Uma mulher de 42 anos, moradora de Belo Horizonte (MG), está internada em estado grave desde dezembro após sofrer complicações de saúde decorrentes do uso de uma caneta emagrecedora adquirida de forma ilegal e sem prescrição médica, comprada no Paraguai, segundo relatos familiares.
Identificada como Kellen Oliveira Bretas Antunes, a auxiliar administrativa procurou atendimento inicialmente com fortes dores abdominais, mas o quadro evoluiu para problemas neurológicos graves, incluindo dificuldade de fala e movimentos, e suspeita de síndrome que compromete a musculatura e órgãos.
A família relatou que exames indicaram intoxicação medicamentosa e que uma tentativa de análise da ampola no Hospital João XXIII não foi possível por se tratar de produto estrangeiro sem registro.

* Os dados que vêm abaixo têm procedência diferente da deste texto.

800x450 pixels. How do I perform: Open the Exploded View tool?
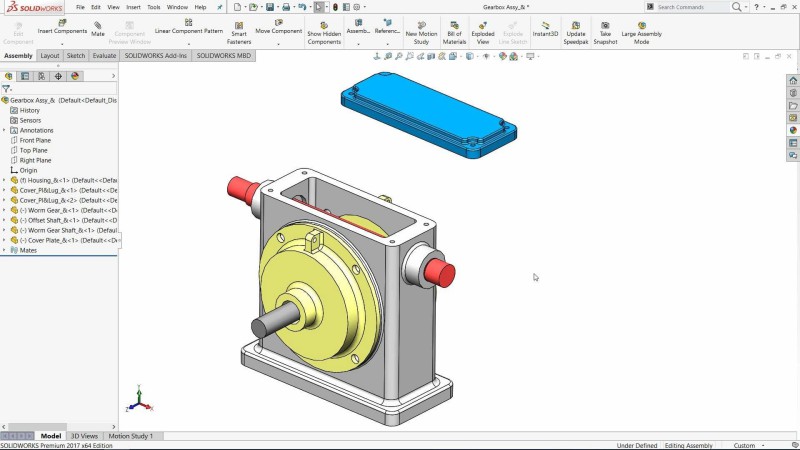(483, 31)
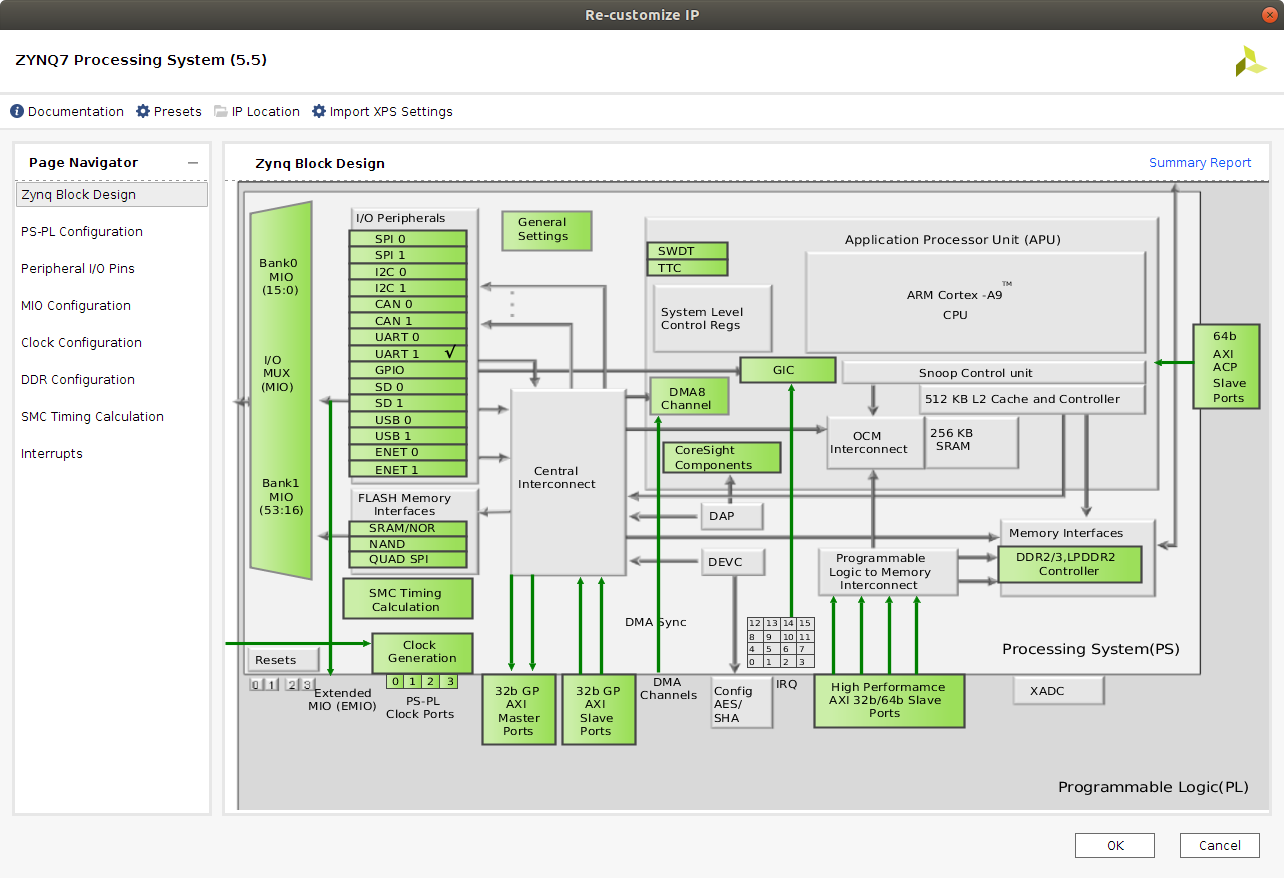Select DDR2/3, LPDDR2 Controller block

click(1070, 565)
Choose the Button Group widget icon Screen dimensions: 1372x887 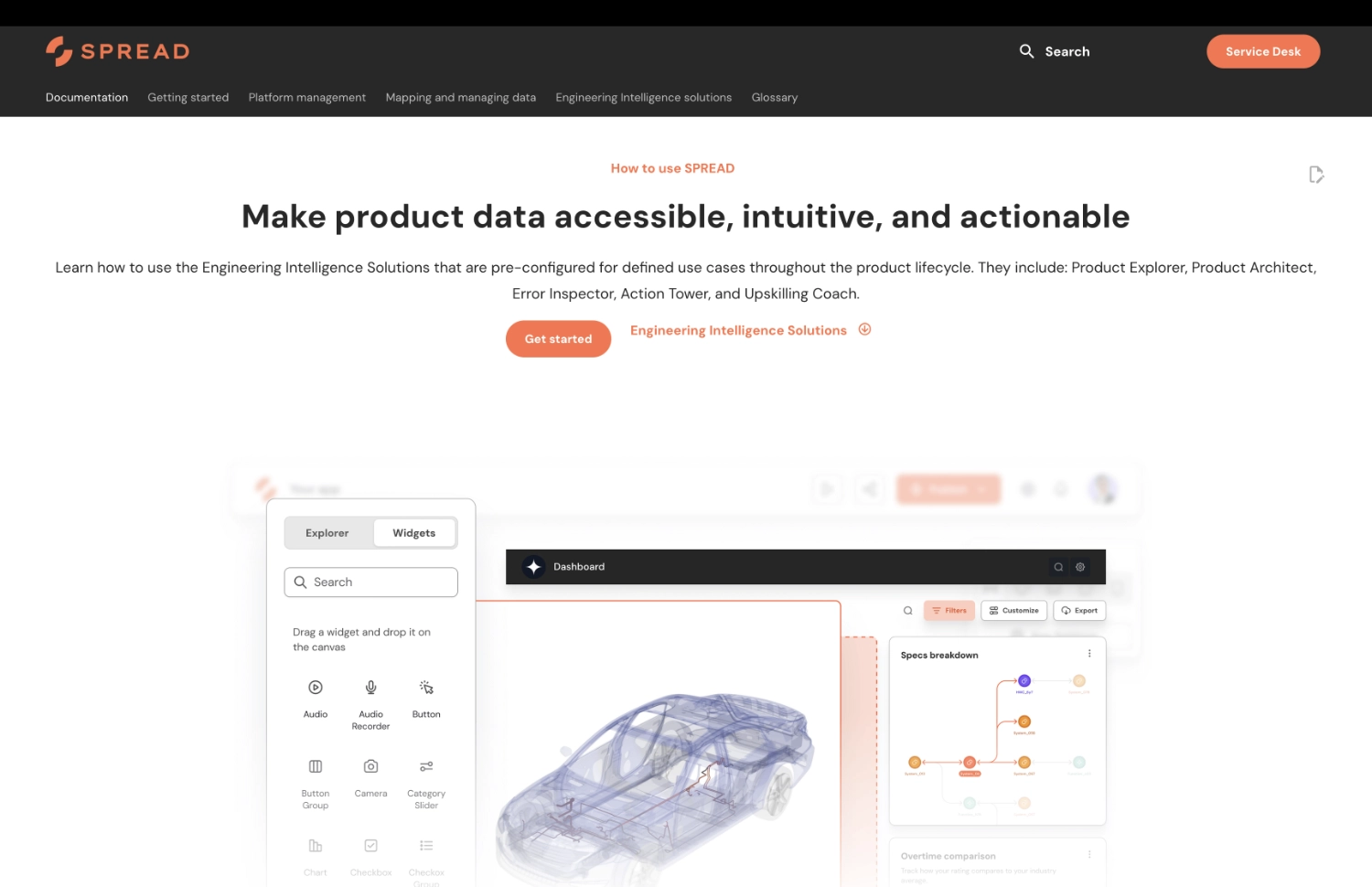coord(316,766)
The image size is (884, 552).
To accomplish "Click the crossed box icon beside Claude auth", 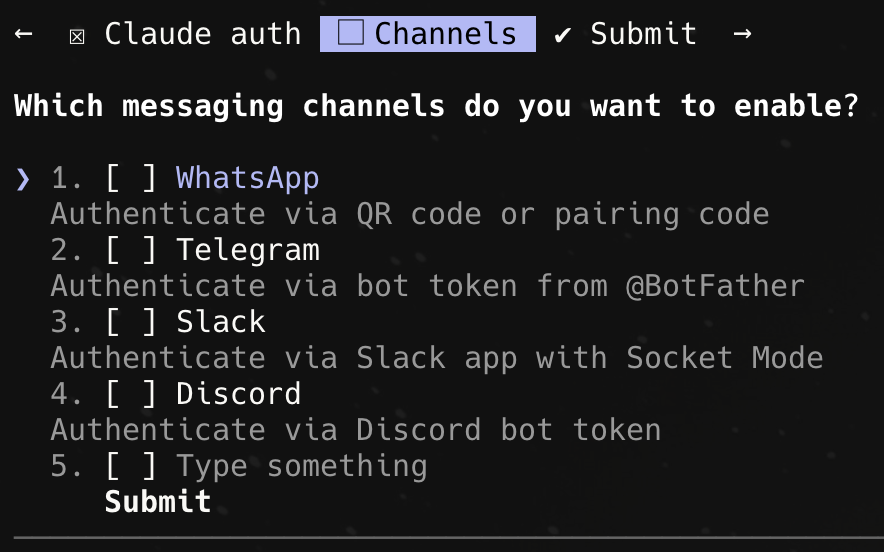I will click(x=78, y=36).
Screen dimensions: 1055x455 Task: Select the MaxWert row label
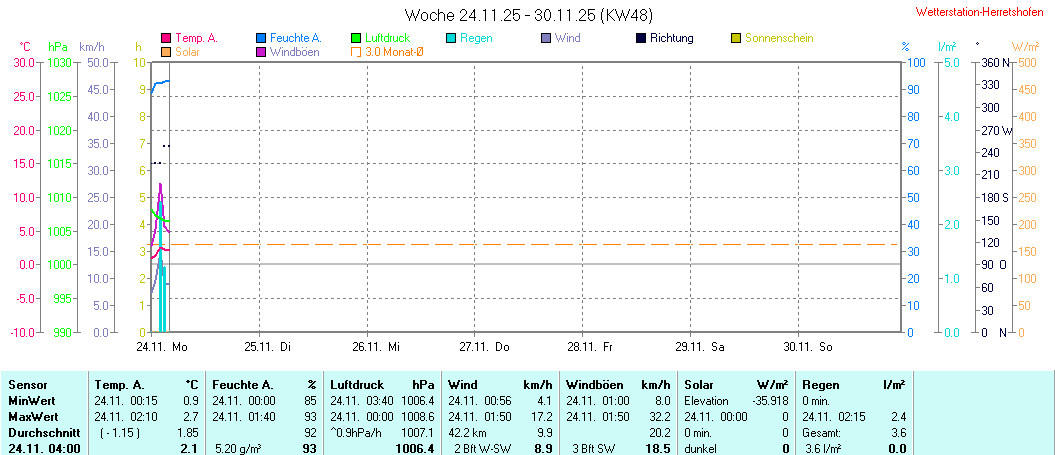pyautogui.click(x=34, y=416)
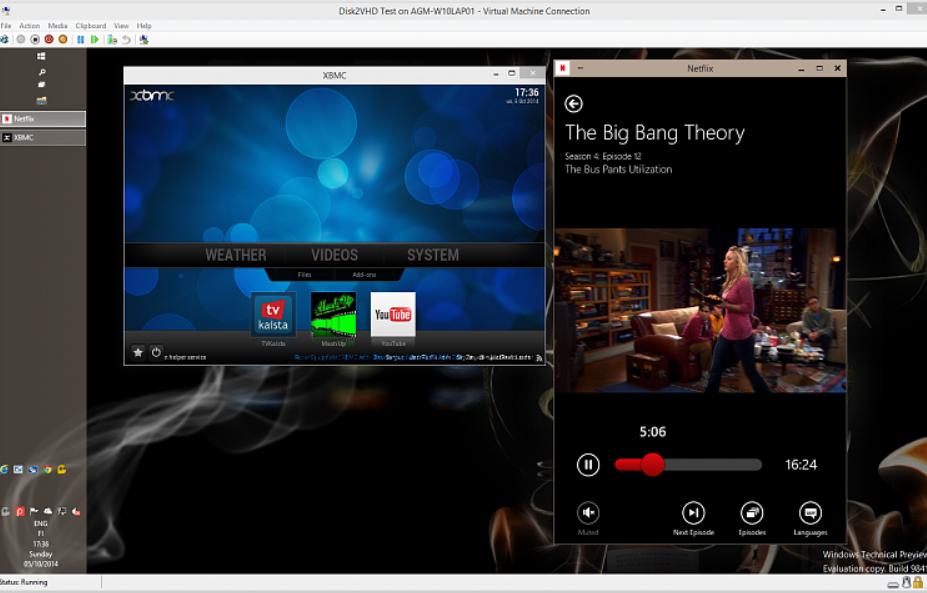The height and width of the screenshot is (593, 927).
Task: Open the YouTube add-on in XBMC
Action: click(392, 314)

Autoridades de saúde e especialistas alertam que o uso de canetas emagrecedoras sem orientação médica é arriscado, pois muitos desses produtos não têm procedência ou controle sanitário, podendo causar efeitos graves à saúde.
A Anvisa e vigilâncias sanitárias municipais reforçam a importância de adquirir e utilizar esses medicamentos apenas com prescrição e em canais autorizados, além de intensificar a fiscalização contra a venda ilegal.